* [BRIEF] All that is wanted is the line with "Task: Cancel the redirect URL entry" and each line after it to the end of the data below, set down exactly and without pictures.

------ MATERIAL SHOWN ------

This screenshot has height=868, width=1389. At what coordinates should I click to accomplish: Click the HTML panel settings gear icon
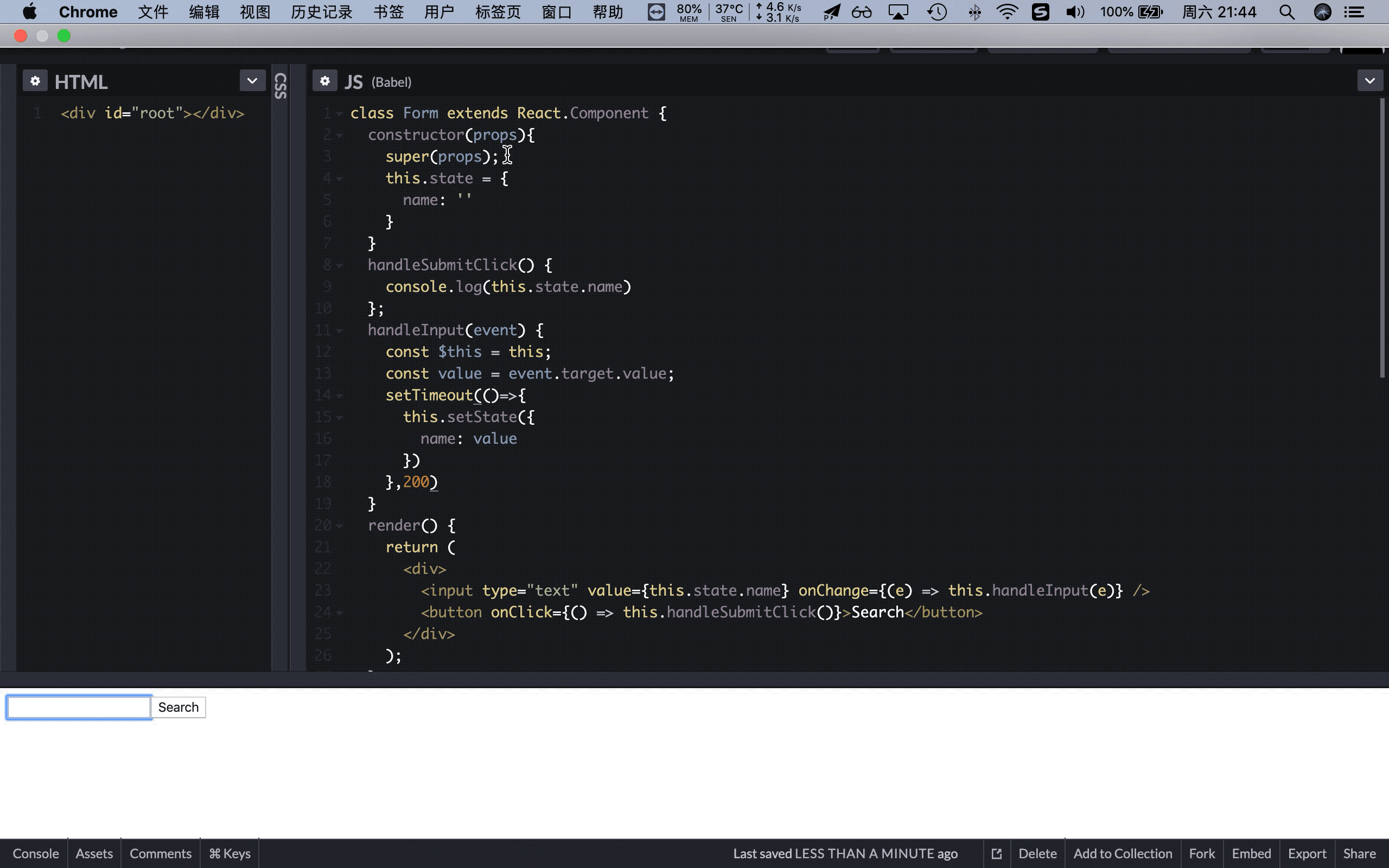35,82
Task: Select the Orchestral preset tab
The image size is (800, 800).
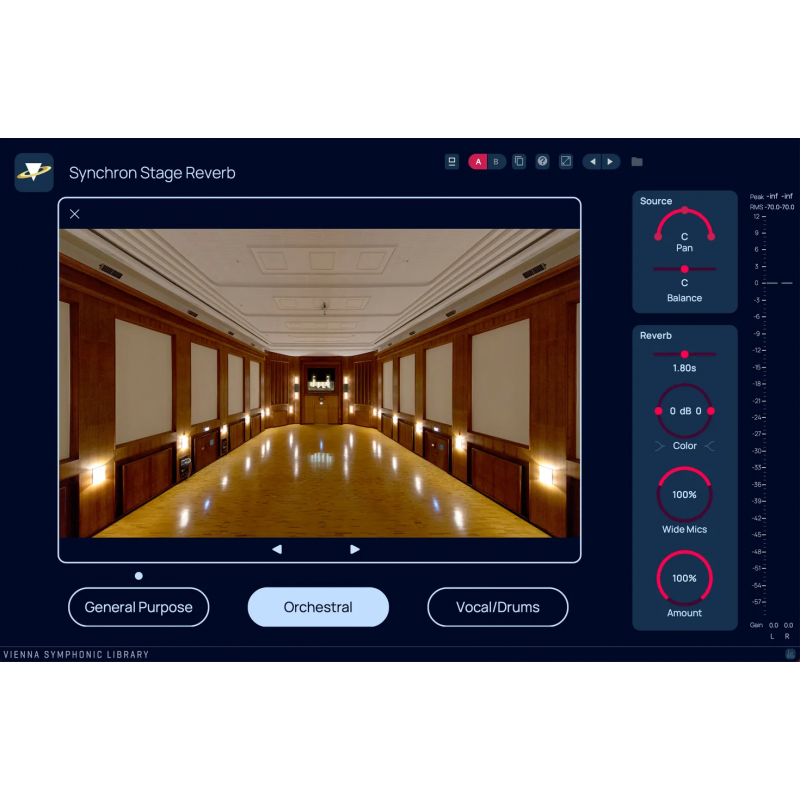Action: [x=318, y=607]
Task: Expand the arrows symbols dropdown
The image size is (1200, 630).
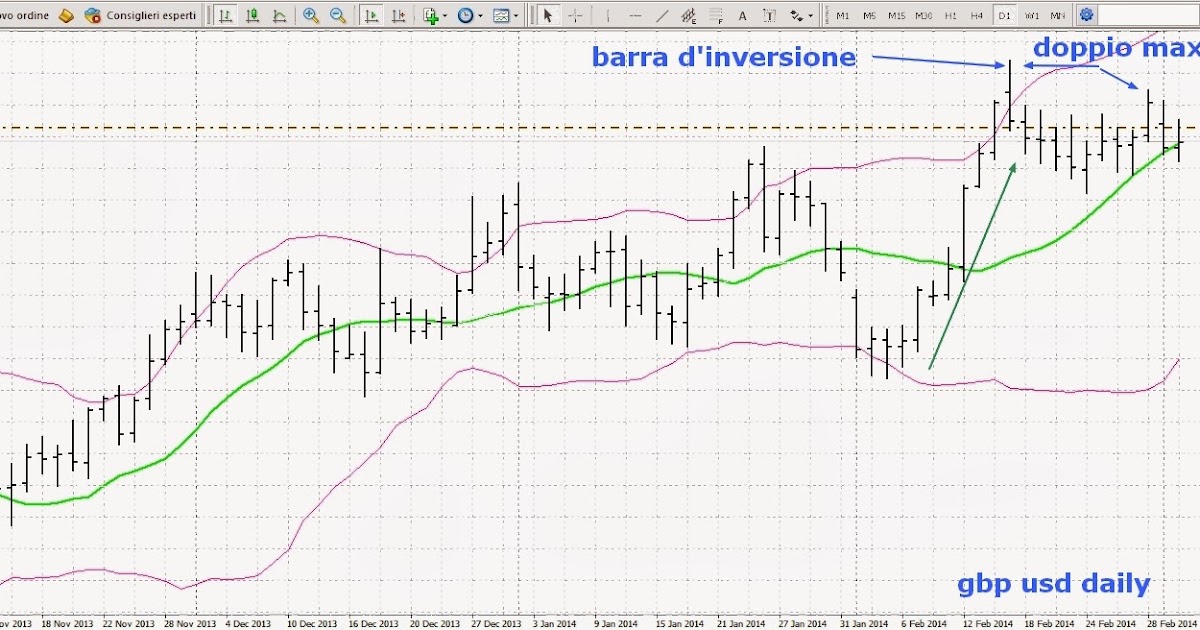Action: click(x=801, y=15)
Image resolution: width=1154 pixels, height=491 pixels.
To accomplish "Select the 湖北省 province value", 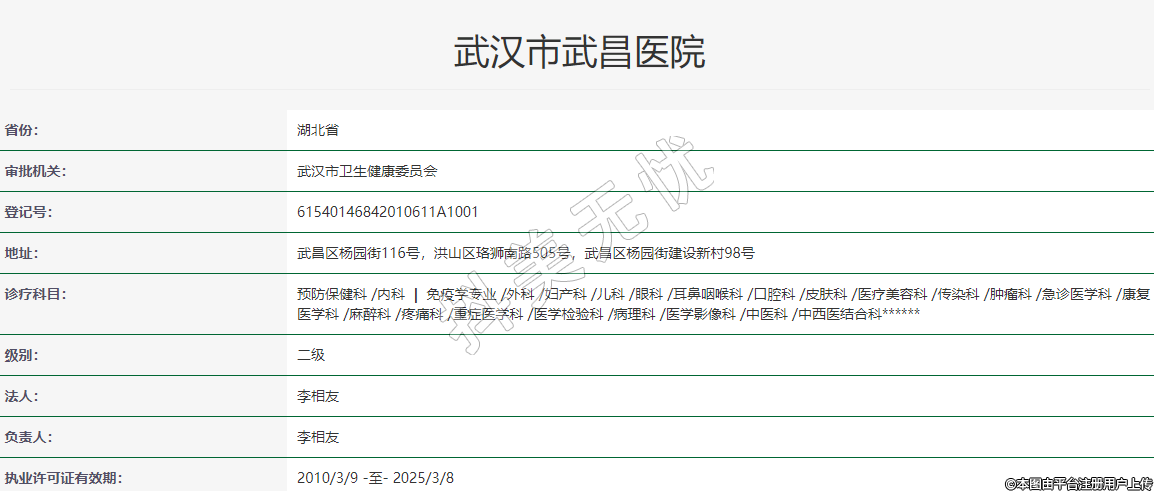I will (x=318, y=130).
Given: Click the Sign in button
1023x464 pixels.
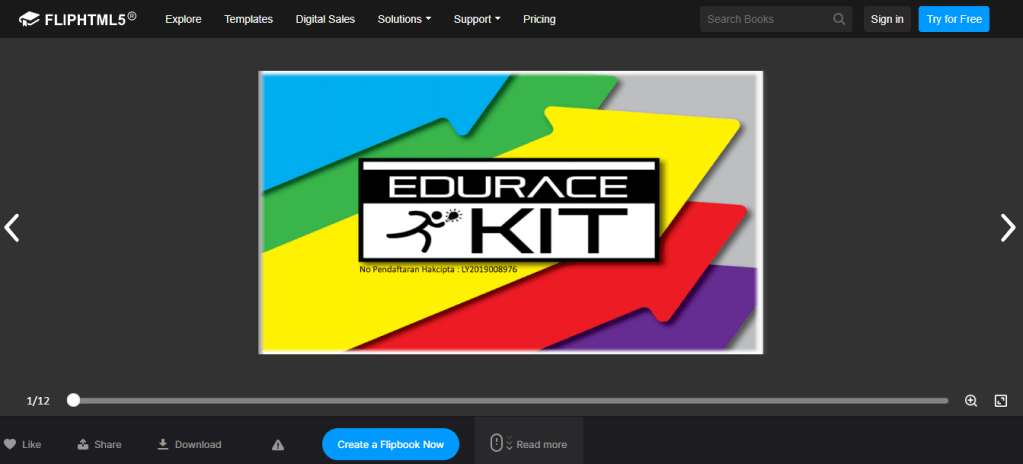Looking at the screenshot, I should (887, 19).
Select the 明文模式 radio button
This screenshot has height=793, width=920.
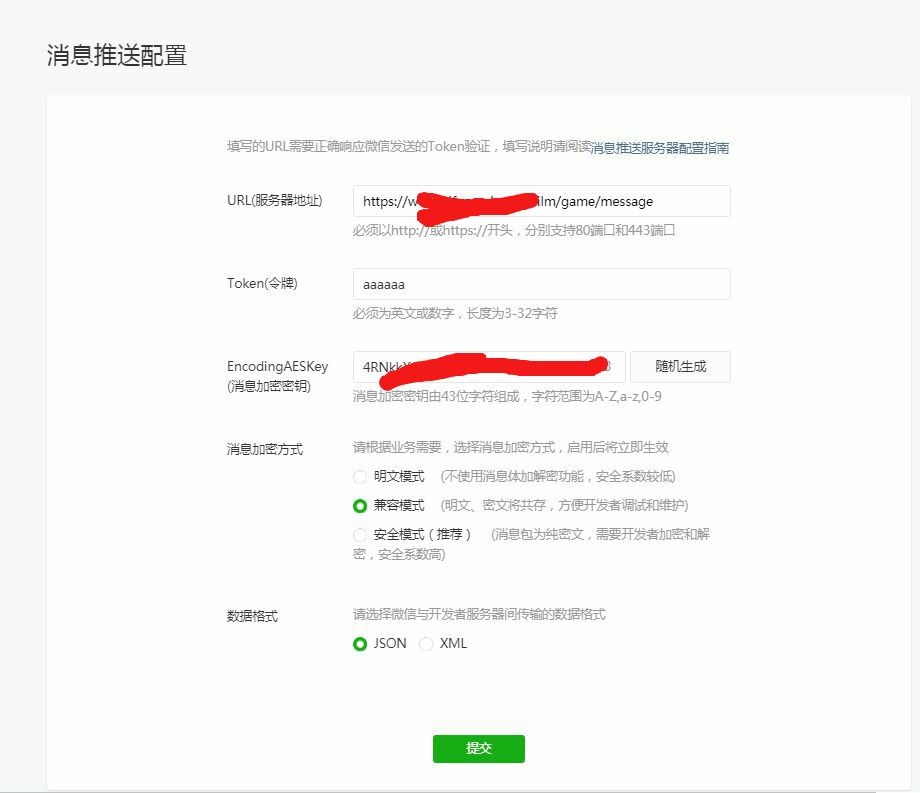click(x=360, y=477)
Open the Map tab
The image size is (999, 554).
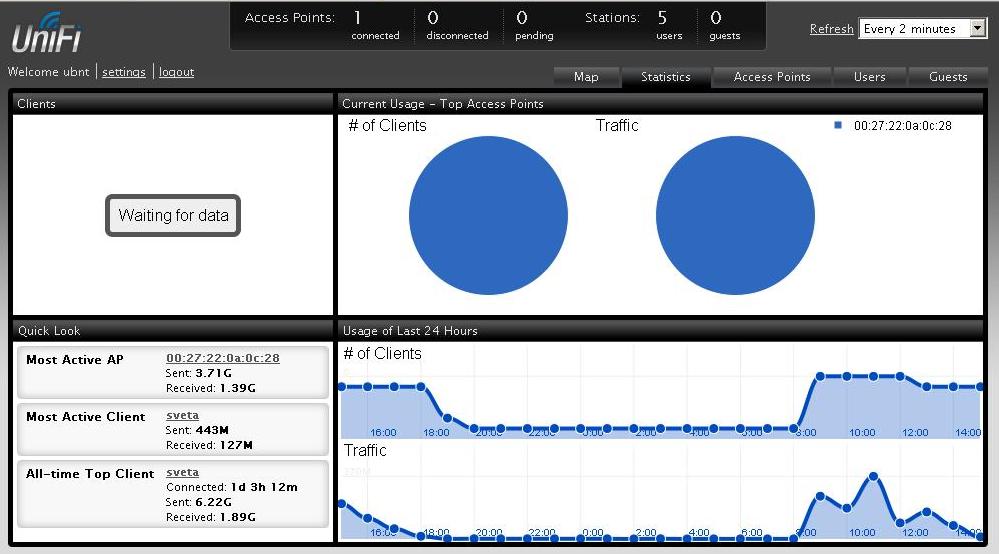coord(586,77)
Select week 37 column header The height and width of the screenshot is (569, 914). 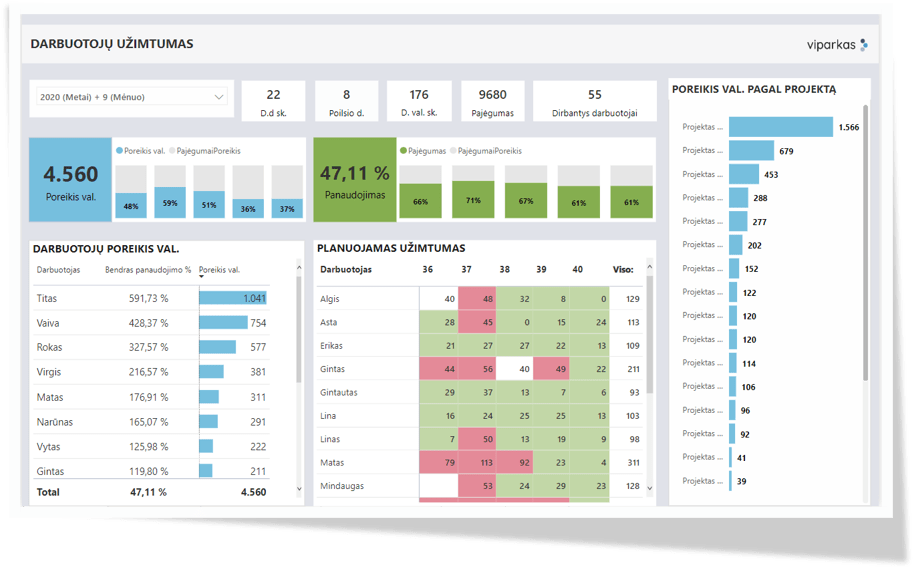(x=465, y=269)
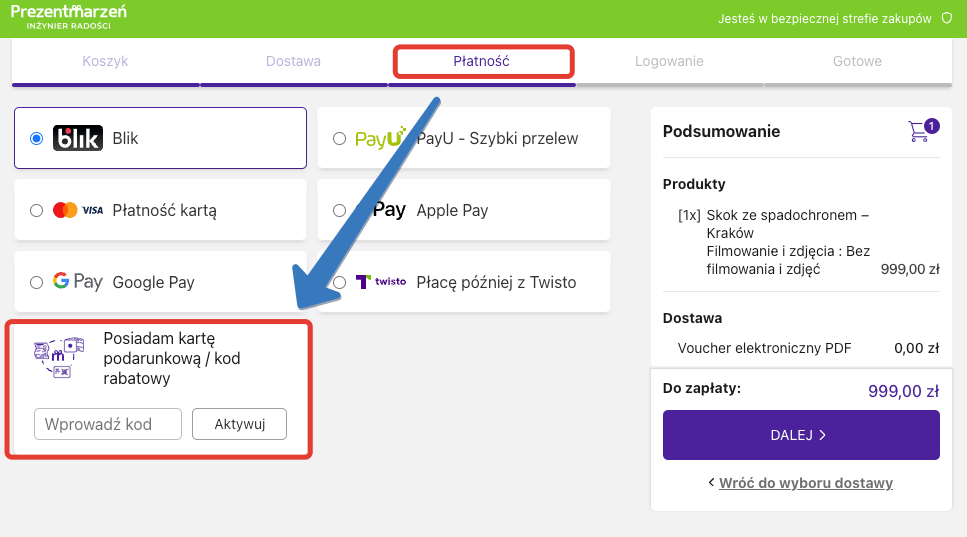Click the Blik logo
The image size is (967, 537).
pyautogui.click(x=78, y=139)
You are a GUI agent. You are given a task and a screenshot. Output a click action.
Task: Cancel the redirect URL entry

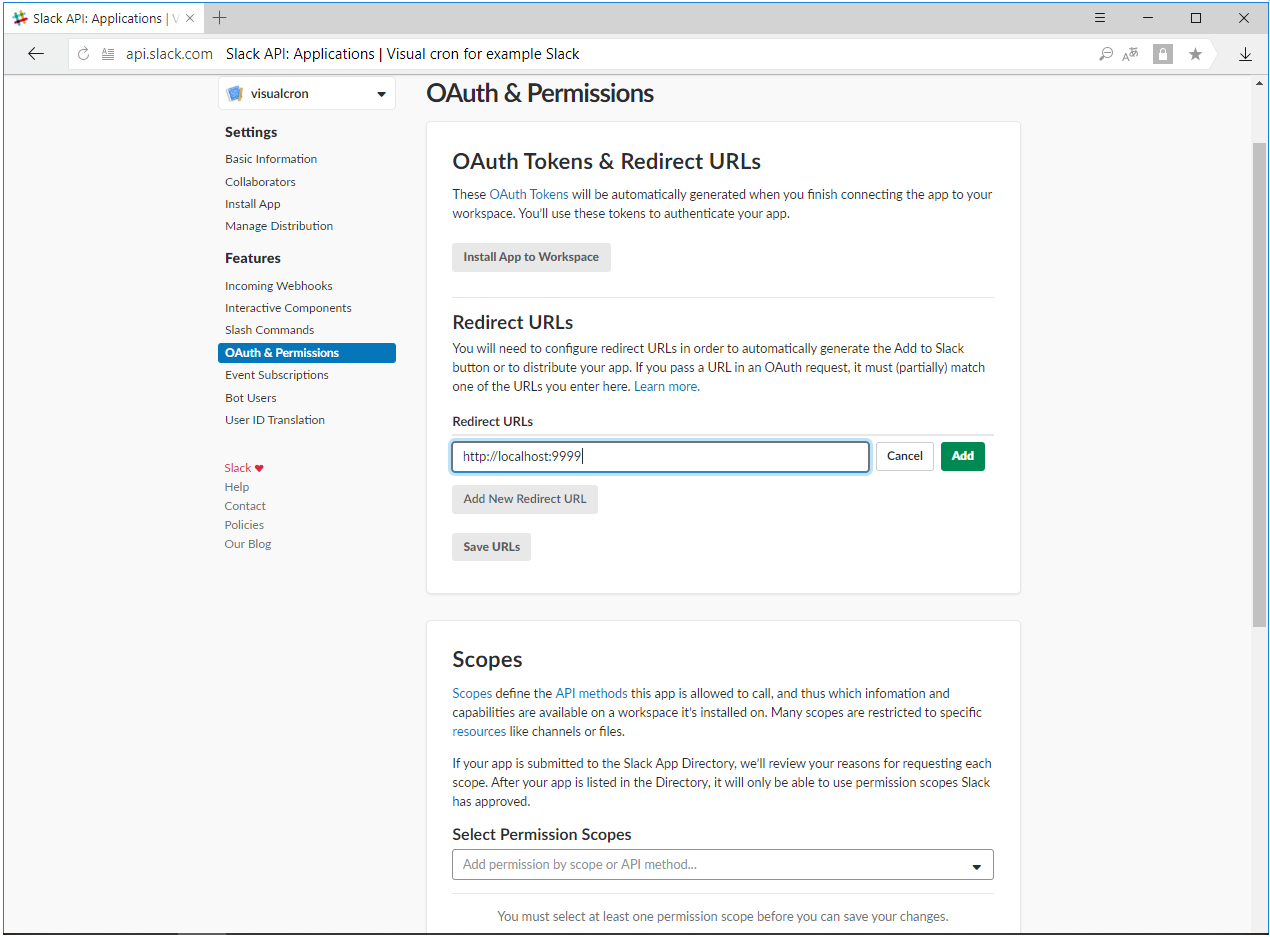904,456
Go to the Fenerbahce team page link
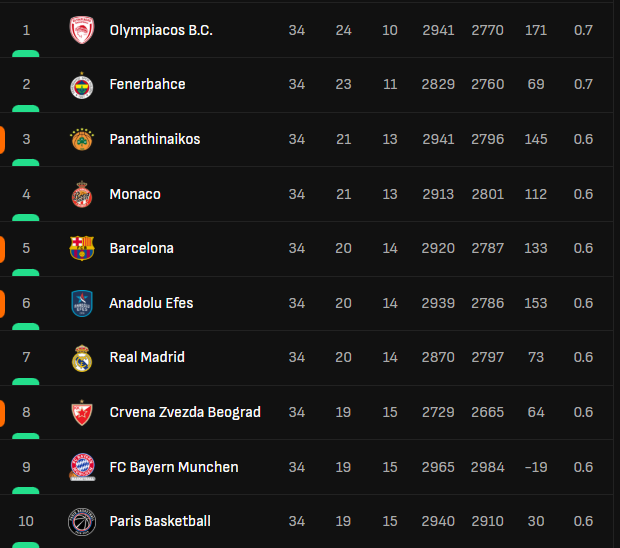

------

* [EXERCISE ANSWER]
Task: Cancel the redirect URL entry

904,456
Go to the Fenerbahce team page link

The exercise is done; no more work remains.